Surprisingly for an urban girl (or perhaps precisely because I was one), I had always loved trees, wilderness, and the outdoors. Being able to contribute to the care of the urban forest in the vast conurbation of the five boroughs left me feeling extremely satisfied. I went on to work as a business developer for Davey Resource Group and then moved on to become a commercial and consulting arborist for SavATree, which saw fit to send me to MFI, with the generous help of a scholarship from the New York State Urban Forestry Council (NYSUFC).

Still, I felt my background made me an outlier among such experienced and knowledgeable group at MFI. I possessed no forestry degree. I was happy to be there, psyched to attend the conference, but a little concerned about being “me” among all the assembled tree ninjas. Was I a dolphin out of water?

I needn’t have worried. I discovered that among the assemblage of urban foresters, many had careers as varied as mine.

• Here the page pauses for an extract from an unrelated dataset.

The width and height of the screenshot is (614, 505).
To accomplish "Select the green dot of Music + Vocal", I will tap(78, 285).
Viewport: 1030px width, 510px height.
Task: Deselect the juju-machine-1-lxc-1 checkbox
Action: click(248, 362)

I was welcomed as a person with her own skills and talents, encouraged to contribute at every turn. A teaching cadre of urban forestry and leadership experts administered the coursework. The teachers came with distinguished credentials, including Owen Croy and Cecil Konijnendijk from the University of British Columbia, Paul Ries from Oregon State University, and Andy Hillman, past president of both the Society of Municipal Arborists and NYSUFC. Such dynamic presenters led the group members to consider their responsibilities as leaders in the tree industry.

MFI 2020 graduating class in Gulf Shores, Alabama.

One early assignment was an organizational personality test that explored leadership traits, four categories of which were “controller,” “persuader,” “analyzer,” and “stabilizer.” Discovering that I fell into the “controller-persuader” category represented an “a-ha” moment for me. Sessions included ones about leading by managing change; leading strategically with people, succession planning and mentoring; working effectively with volunteers and partnerships; turning plans into policy; and using the i-Tree suite of tools.

We had breakout sessions with small groups, exploring different ideas and then presenting our conclusions to our fellow MFI members. Delivering our findings was in and of itself character building. Not everyone there was a natural speaker, and some had to strive to deliver their group’s message. Concepts from reading done before MFI— such as assembling a “bus” that would move your urban forestry efforts forward, and making sure the right people were on the bus and in the right seats—were crucial. One amusing project was a skit put on by the teaching cadre that showed an ineffectual town tree board in action, after which student groups had to make recommendations in front of a faux city council about how to remedy the situation.

One aspect of MFI that encouraged me was an emphasis on diversity and inclusion. In addition to diversity among the attendees, coursework focused attention on the issue. A brainstorming session in a small group, for example, focused on diversity, inclusivity, and implicit bias in urban forestry. With a group that was itself diverse, we explored issues of race and gender orientation, probing the importance of having differing voices and ideas at all levels. We discussed the relationship between low canopy and low income, seeking ways to increase the personal connections to trees among residents. We discussed the topical importance of pronouns in the work we do today, exploring how the use of “they/them” could make an employee more productive. How could we personally move from mere good intentions to offer structural paths that would make our field more inclusive? What made this exercise effective was the requirement that group members come up with a plan to teach the topic to other groups.

MFI opened my eyes to issues of leadership within the world of urban forestry. We did get an opportunity to explore the Gulf’s sugar white sands, but more important was the opportunity to explore the possibilities of our chosen profession. I’ll never look at a bus the same way again! I would like to thank SavATree and my manager/mentor Mike Galvin for supporting me in pursuing this goal, the NYSUFC for making it possible for me to attend MFI, and the MFI teaching cadre for pouring so much heart into the education of our class of 2020.